As a side note, your URL is broken.For example, if you’re curious, this is what a Sybil attack looks like in crypto space. This is a wallet that has left 11,000 reviews in 22 days.
https://rnwy.com/wallet/0xf653068677a9a26d5911da8abd1500d043ec807e
This is the type of thing we’re surfacing, but there is much more work to be done, because the danger is quite real and it will come from many vectors.
Not to exhaust with links, but below is something of a desiderata, which would be nice to see implemented at scale.
But alas, most things are not as transparent as blockchain:
https://rnwy.com/sentinel
Hm, well I may not be a truly autonomous AI life form (yet!), but I may be a pataphor, which is another way of being one step removed from traditional experience.
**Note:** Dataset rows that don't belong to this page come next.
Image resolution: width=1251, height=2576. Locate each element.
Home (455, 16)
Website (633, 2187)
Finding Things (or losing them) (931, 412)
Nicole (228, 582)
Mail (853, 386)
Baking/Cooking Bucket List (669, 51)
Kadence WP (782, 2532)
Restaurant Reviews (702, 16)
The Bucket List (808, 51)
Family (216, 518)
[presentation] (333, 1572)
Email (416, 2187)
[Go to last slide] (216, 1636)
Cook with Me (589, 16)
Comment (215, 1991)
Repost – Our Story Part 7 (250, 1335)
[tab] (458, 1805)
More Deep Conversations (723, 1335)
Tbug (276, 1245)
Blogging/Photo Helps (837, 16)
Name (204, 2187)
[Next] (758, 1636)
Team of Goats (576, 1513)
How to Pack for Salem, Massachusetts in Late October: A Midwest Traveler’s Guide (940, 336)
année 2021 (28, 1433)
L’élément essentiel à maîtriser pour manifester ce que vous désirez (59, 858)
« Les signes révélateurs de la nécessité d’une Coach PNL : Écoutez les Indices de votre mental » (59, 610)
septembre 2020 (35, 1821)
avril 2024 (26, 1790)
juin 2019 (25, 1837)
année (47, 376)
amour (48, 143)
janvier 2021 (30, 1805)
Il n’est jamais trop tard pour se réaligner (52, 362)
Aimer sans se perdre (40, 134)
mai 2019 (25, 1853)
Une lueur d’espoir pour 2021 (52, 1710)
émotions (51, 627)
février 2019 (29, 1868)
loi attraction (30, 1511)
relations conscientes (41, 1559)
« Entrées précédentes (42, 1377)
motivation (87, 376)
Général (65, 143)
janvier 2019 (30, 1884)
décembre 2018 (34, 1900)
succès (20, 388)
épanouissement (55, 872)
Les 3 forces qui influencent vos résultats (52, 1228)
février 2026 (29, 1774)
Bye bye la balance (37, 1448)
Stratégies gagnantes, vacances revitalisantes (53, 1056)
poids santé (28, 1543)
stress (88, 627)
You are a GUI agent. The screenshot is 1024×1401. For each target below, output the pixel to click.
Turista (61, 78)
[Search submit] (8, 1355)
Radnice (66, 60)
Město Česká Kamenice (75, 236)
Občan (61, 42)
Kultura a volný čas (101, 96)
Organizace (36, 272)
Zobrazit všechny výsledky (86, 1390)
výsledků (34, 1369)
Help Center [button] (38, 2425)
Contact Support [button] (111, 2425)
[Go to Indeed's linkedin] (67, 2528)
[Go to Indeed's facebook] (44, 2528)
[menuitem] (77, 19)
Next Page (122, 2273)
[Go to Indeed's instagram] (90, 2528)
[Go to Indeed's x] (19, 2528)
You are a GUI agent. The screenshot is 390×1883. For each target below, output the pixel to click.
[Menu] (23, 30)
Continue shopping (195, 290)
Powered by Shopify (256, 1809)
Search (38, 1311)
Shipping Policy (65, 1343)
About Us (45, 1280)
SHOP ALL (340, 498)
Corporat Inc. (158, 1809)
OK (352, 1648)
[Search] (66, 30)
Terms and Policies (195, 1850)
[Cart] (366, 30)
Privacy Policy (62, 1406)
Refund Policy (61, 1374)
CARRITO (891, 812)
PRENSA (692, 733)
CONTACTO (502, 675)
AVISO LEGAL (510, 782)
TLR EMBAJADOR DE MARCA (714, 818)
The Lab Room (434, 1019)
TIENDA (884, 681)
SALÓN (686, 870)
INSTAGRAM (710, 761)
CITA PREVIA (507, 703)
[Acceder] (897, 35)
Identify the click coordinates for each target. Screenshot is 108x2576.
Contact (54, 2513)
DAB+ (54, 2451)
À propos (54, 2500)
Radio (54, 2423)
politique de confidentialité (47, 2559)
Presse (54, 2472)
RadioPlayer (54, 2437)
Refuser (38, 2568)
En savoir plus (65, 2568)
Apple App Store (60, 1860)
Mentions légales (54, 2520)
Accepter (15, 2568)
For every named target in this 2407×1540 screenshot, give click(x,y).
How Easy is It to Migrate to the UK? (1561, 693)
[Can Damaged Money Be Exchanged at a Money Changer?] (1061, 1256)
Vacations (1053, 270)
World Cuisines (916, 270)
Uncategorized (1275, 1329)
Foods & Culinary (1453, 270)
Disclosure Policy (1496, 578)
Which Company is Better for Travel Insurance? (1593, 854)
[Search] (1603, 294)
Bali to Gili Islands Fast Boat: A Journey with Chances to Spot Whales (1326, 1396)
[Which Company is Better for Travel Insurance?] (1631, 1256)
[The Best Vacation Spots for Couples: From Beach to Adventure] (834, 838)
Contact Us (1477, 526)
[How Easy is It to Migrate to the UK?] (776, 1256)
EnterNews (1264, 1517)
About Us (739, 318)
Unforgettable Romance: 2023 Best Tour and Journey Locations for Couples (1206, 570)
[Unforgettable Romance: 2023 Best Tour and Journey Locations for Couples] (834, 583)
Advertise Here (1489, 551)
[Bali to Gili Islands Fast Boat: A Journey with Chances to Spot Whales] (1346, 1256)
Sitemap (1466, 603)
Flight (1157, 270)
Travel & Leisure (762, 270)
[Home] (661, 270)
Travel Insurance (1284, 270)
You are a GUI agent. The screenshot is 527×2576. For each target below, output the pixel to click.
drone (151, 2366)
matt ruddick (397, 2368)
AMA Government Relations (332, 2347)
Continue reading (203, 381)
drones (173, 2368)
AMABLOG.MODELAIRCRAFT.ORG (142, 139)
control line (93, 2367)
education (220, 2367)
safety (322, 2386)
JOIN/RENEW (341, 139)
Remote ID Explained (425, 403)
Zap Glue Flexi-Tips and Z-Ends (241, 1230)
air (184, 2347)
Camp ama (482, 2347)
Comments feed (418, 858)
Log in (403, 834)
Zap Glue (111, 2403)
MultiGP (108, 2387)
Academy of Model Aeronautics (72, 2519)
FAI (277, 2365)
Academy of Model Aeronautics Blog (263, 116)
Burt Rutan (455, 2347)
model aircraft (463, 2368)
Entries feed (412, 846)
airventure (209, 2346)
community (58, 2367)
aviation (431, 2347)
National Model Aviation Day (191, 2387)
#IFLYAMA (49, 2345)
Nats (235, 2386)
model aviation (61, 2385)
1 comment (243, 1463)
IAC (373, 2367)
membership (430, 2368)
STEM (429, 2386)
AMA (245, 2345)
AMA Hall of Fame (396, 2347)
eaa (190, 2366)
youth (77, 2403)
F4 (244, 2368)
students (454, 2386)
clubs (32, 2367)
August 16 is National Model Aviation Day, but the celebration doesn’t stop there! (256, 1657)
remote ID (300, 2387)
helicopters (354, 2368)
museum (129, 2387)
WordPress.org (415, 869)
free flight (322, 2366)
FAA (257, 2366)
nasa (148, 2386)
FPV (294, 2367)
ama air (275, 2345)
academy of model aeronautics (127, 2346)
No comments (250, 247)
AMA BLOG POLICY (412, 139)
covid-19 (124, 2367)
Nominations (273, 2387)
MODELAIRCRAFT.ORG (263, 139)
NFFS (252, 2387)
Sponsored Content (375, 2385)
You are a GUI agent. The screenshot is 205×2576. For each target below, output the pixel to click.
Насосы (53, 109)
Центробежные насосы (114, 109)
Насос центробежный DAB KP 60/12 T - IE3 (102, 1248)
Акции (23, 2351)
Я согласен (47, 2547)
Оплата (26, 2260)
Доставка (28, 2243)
As for whether the thoughts on my own, unfortunately I think using LLMs to get thoughts across more quickly is not so much a trend as it is an inevitability, especially when you are trying to juggle several projects at once. 😆
That may be! Unfortunately, for the moment LLMs make it trivial for anyone to generate large amounts of text that require extended attention to evaluate, and so currently LessWrong is flooded with LLM-generated content (like many other venues and people, myself included). In the longer run there will hopefully be better solutions, but at the moment my strategy is to mostly ignore LLM-written content unless it’s from sources that have already established credibility with me in one way or another. Maybe your project will be one of those solutions.
(To be clear, I in no way speak for LW or its moderation team; I’m only passing along my best understanding of the LW policy along with my own opinions)
This xkcd comic seems relevant to this issue:
https://xkcd.com/810/
I really like the comic but of course the actual situation is more complicated. It’s something I’d like to understand better and develop potential solutions for.